知香が嫌々食べ、はずみが逃げ回るシーンを観ながら
『今俺たちが食ったのってこれか?』
と目を白黒させる。
『そう。でも、私はそのままの形のヤツ食べたんだからね。なんならまだ瓶詰めあるけど食べてみる?』
本来はずみがもらう分も知香がもらったので瓶詰めはまだかなりあった。
『私に少しちょうだい。』
やよいはチャレンジャーである。
『うん、味がしっかり付いていて食べられるわ。あなたたちも食べたら?』
『うへぇ。』
経験者の岡田以外は尻込みして食べなかった。
『白杉さん、こんな仕事やっているのね。私たちは毎年文化祭でチーム毎にお料理を出しているので、是非長野の郷土料理を発表してほしいわ。さすがに昆虫食はハードル高いけど。』
実家でも作って食べる事もあるおやきなど、文化祭で出せそうなものは他にもある。
『分かりました。チーフの安住さん、宇野さんとチームを組んで頑張ります。』
『え?私がチーフ?』
突然チーフに指名された好美が驚いた。
『よしみんが一番お料理得意だし、なんだかんだで蜂の子も食べてるから適任だよね。
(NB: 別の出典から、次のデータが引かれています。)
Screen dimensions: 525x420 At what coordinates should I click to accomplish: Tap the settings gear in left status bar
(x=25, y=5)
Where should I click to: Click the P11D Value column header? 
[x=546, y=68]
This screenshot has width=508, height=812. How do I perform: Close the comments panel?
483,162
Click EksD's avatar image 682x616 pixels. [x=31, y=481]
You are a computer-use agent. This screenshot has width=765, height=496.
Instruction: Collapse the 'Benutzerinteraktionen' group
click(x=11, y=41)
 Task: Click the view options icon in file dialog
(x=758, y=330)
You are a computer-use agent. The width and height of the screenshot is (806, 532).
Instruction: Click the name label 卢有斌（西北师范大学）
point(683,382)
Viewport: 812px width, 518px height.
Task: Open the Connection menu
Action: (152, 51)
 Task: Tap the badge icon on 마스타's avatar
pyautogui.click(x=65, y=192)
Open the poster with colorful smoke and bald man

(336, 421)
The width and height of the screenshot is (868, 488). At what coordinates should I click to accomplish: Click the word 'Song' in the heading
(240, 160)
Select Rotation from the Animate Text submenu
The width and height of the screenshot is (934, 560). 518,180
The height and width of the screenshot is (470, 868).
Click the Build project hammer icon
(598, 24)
』
『私もよしみん、付いていきます。』
知香もアイも好美推しだ。
『なんで私?ここはともちじゃない?』
無理やり押し付けられた好美は動揺する。
『俺たちも白杉より安住の方が良いと思います。白杉だと不意に変なもの食わすかもしれないし。』
部外者の男子たちも知香より好美の方が良いと言って、チーフは好美に決まった。